**EXERCISE TASK**
Reproduce word for word the part of the commentary on Darcy and Elizabeth below, starting at "Though his arrogance" and ending at "each of them.".
BEGIN EXCERPTED PASSAGE
The interactions between Darcy and Elizabeth primarily take
the forms of banter and argument, and Elizabeth’s words
provide Darcy access to a deeper aspect of her character, one
that appeals to him and allows him to begin to move past his
initial prejudice. While their disagreement over the possibility
of a “perfect” woman reinforces his apparent egotism and
selfabsorption, it also gives Elizabeth a chance to shine in
debate. Whereas she does not live up to Darcy’s physical and
social requirements for a perfect woman, she exceeds those
concerning the “liveliness” of the perfect woman’s mind.
The novel begins to undermine the reader’s negative
impression of Darcy by contrasting him with Miss Bingley.
Though his arrogance remains unpleasant, he is unwilling
to join in Miss Bingley’s snobbish dismissals of Elizabeth
and her family. Like Lady Catherine de Bourgh later on,
Miss Bingley serves as the voice of “society,” criticizing
Elizabeth’s middle-class status and lack of social
connections. Also like Lady Catherine, her primary
motivation is jealousy: just as Lady Catherine wants Darcy
to marry her niece, Miss Bingley wants him for herself.
Both women exhibit a spite colored by self-interest.
The continuation of Elizabeth’s visit to Netherfield accentuates
the respective attitudes of Miss Bingley and Darcy toward their
guest: jealousy on the part of the former, admiration on that of
the latter. Elizabeth poses a separate threat to each of them.
END EXCERPTED PASSAGE
BEGIN RECORD EXTRACTS
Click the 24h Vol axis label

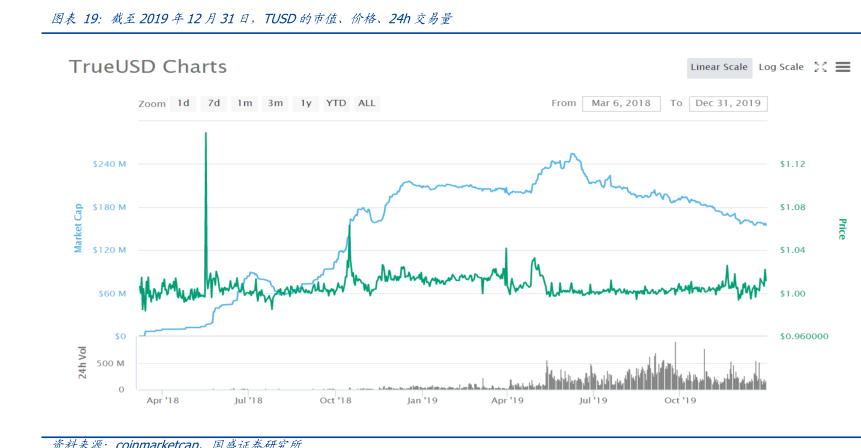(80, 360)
END RECORD EXTRACTS
BEGIN RECORD EXTRACTS
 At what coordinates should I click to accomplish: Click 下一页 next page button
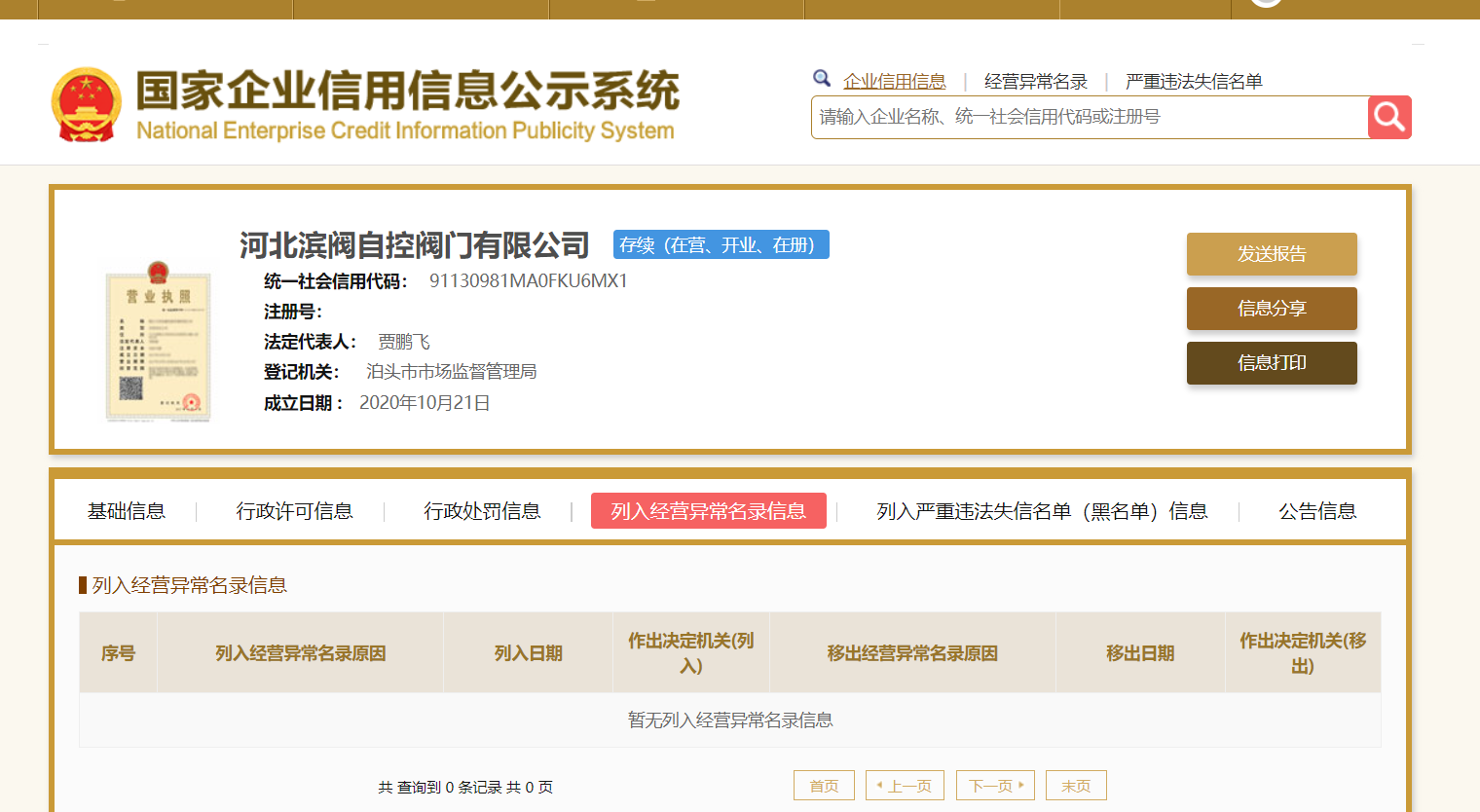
END RECORD EXTRACTS
**ANSWER TO THE TASK**
Though his arrogance remains unpleasant, he is unwilling
to join in Miss Bingley’s snobbish dismissals of Elizabeth
and her family. Like Lady Catherine de Bourgh later on,
Miss Bingley serves as the voice of “society,” criticizing
Elizabeth’s middle-class status and lack of social
connections. Also like Lady Catherine, her primary
motivation is jealousy: just as Lady Catherine wants Darcy
to marry her niece, Miss Bingley wants him for herself.
Both women exhibit a spite colored by self-interest.
The continuation of Elizabeth’s visit to Netherfield accentuates
the respective attitudes of Miss Bingley and Darcy toward their
guest: jealousy on the part of the former, admiration on that of
the latter. Elizabeth poses a separate threat to each of them.